_TO DO_
- a) Summarize the text on Searle's social ontology in two sentences.
- b) Name every person mentioned by name in the text on Searle's social ontology.

== SOURCE TEXT ==

All social phenomena, claims Searle, are brought into existence by a specific logical form of Declarations, aptly named the Status Function Declaration. Status Function Declarations are typically explicit speech-acts with the logical form “X counts as Y in context C.” The Status Function Declaration gives rise to a constitutive rule, which makes it the case that some X just is some social phenomenon Y. The X term specifies the conditions of satisfaction for something to count as Y, where the X term is satisfied by an object (or a state of affairs) and Y names a social phenomenon. Searle refers to the Y term as a status function.
The notion of a function is particularly important for both Searle’s social ontology and Butchard and D’Amico’s argument. Functions, says Searle, are intentionality-relative (Searle 2010, 59). Humans impose functions on objects in order to serve some specific purpose. Whether some object counts as that type of object depends on whether the object fulfills the imposed function. For example, in order to count as a screwdriver, an object must serve the specific purpose for which a screwdriver is intended. Status functions also serve a specific purpose, which is imposed upon them by humans. Therefore, status functions are also intentionality-relative. As Searle puts it, “they are functions that a person or other entity has, not in virtue of physical structure, or at any rate not solely in virtue of physical structure, but in virtue of collective imposition and recognition of a status” (Searle 2010, 59). It is not the physical properties of an object which make it the particular status function that it is. Rather, a community imposes a status function in order to serve some purpose, and the object counts as that status function in virtue of satisfying this intended purpose.
Status functions are able to fulfill their intended purpose, claims Searle, because they give rise to deontic powers. Deontic powers impose obligations, irrespective of agent desires. For example, when I promise to pick you up at the airport, I have imposed an obligation on myself to be at the airport at a certain day and time in order to pick you up. This obligation gives me a reason to go to the airport when I have said that I would, even if when the day comes, I desire to stay in bed and watch television instead. Promising has deontic power because it creates reasons for action that are independent of agent desires. In general, this is how status functions accomplish their intended function. They impose desire-independent reasons on people, which lead them to act in a way that satisfies the purpose of the status function.

===
== EXCERPTED RECORDS ==

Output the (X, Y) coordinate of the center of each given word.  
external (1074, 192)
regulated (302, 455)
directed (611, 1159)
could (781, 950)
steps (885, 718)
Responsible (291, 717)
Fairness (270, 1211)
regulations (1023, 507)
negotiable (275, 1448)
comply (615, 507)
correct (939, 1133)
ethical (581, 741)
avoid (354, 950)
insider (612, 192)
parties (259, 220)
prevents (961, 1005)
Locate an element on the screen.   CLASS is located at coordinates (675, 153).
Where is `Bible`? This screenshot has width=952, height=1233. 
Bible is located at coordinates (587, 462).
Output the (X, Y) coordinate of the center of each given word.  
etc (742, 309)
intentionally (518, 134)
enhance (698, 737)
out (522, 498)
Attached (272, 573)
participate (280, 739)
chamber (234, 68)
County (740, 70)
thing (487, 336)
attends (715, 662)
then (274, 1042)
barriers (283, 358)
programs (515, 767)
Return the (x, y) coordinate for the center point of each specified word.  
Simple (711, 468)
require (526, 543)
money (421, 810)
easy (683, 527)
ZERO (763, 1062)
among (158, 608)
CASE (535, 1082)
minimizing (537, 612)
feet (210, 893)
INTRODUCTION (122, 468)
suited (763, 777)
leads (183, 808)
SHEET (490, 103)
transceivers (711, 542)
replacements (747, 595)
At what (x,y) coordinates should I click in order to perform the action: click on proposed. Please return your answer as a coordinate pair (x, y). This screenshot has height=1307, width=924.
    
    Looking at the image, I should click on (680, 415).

===

_RESULTS BY TASK_
- a) According to Searle, all social phenomena are created by Status Function Declarations of the form "X counts as Y in context C," which give rise to constitutive rules making an object or state of affairs X count as a status function Y. Status functions are intentionality-relative, existing through collective imposition and recognition of a status rather than solely through physical structure, and they fulfill their intended purpose by giving rise to deontic powers that impose desire-independent reasons for action.

- b) Searle, Butchard, D'Amico